Türk Medeni Kanunu (“TMK”) m.101, “Vakıflar, gerçek veya tüzel kişilerin yeterli mal ve hakları belirli ve sürekli bir amaca özgülemeleriyle oluşan tüzel kişiliğe sahip mal topluluklarıdır.” şeklinde vakfın tanımını yapmıştır. TMK, uygulamada fayda unsurunun ön plana çıkması için, dernekler gibi vakfı da çeşitli türlere ayırmaktadır. Bu ayrım:
- olağan vakıflar,
- kamuya yararlı vakıflar,
- çalıştırılanlara ve işçilere yardım vakıfları,
- aile vakıfları
şeklinde yapılabilir.
Olağan vakıflar, diğer maddedeki vakıflardan farklı bir nitelik taşımamaktadır.
Kamuya yararlı vakfı da; gelirinin yarısından fazlasını kamu işi niteliğindeki işlere harcayan vakıf olarak ifade edebiliriz. Ayrıca bu vakıflar, gerekli şartları sağladığı takdirde vergiden bağışık tutulurlar. Vergiden bağışıklık şartları; 4962 sayılı Bazı Kanunlarda Değişiklik Yapılması ve Vakıflara Vergi Muafiyeti Tanınması Hakkında Kanun’un 20.maddesinde, “Gelirlerinin en az üçte ikisini nev’i itibarıyla genel, katma ve özel bütçeli idarelerin bütçeleri içinde yer alan bir hizmetin veya hizmetlerin yerine getirilmesini amaç edinmek üzere kurulan vakıflara, Cumhurbaşkanınca vergi muafiyeti tanınabilir. Bunların vergi muafiyetinden yararlanması ve muafiyetlerinin kaybedilmesine ilişkin şartlar, usul ve esaslar Maliye Bakanlığınca belirlenir. Olağan denetimler sırasında veya yaptırılacak özel denetimler sonucunda vergi muafiyeti tanınmasına ilişkin şartları kaybettikleri tespit edilen vakıfların vergi muafiyetleri, birinci fıkrada öngörülen yöntemle kaldırılabilir.” şeklinde belirtilmiştir.

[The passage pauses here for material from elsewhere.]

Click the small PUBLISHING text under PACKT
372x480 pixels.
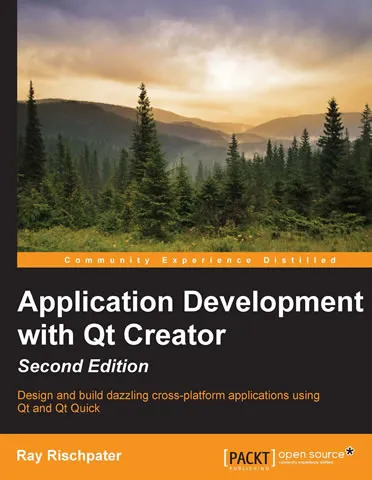249,468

Çalıştırılanlara ve işçilere yardım vakıfları için TMK m.110 hükmünde, tek taraflı istihdam edilenlere ve personele yardım vakıflarıyla iki taraflı istihdam edilenlere ve personele yardım vakıfları olmak üzere iki alt başlık düzenlenmiştir.
- Tek taraflı istihdam edilenlere ve personele yardım vakıflarında; vakıftan yardım alan personel, vakıfa maddi yardımda bulunmak için herhangi bir dönüş yapmaz.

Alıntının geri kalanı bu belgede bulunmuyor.